WHAT TO WORK ON ->
Return the run of lines below that opens with the line containing "Image resolution: width=307, height=2576." and closes with the line containing "Liberty (243, 1693)", keeping each one exact.

MATERIAL SHOWN ->
/---

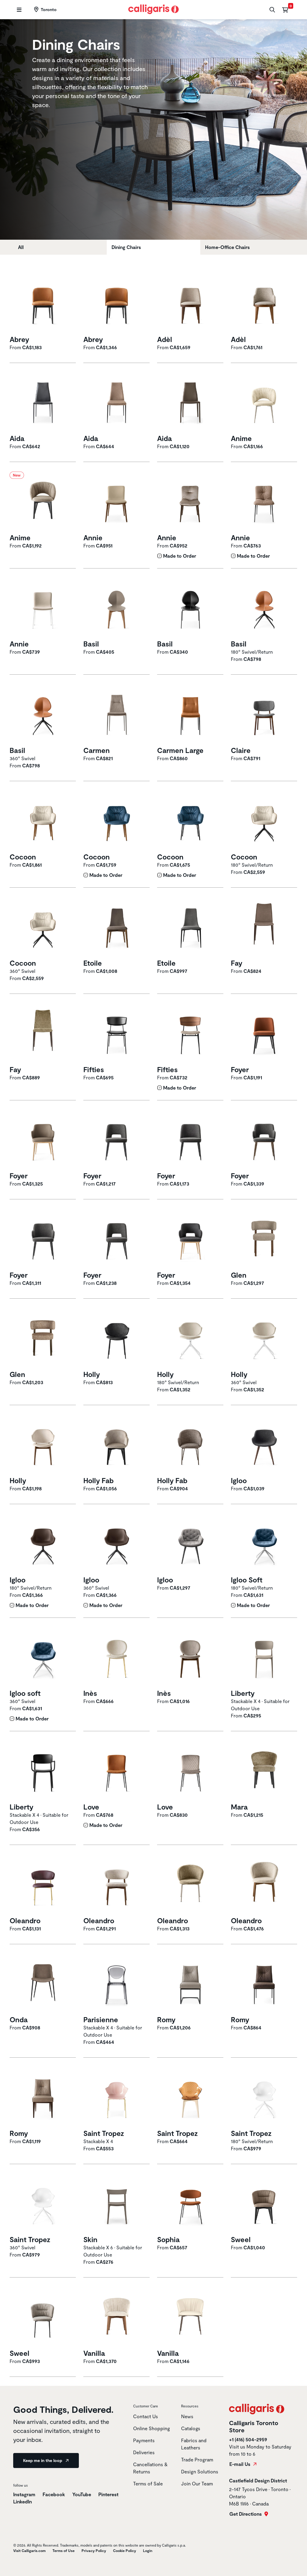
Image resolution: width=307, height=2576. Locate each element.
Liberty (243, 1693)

\---
/---

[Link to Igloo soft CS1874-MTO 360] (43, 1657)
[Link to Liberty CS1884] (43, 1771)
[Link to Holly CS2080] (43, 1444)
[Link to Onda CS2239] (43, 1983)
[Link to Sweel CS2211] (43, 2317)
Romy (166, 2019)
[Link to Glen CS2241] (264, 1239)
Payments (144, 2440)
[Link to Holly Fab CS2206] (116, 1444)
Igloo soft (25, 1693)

\---

EXPECTED ANSWER ->
Image resolution: width=307, height=2576. Locate each element.
Liberty (243, 1693)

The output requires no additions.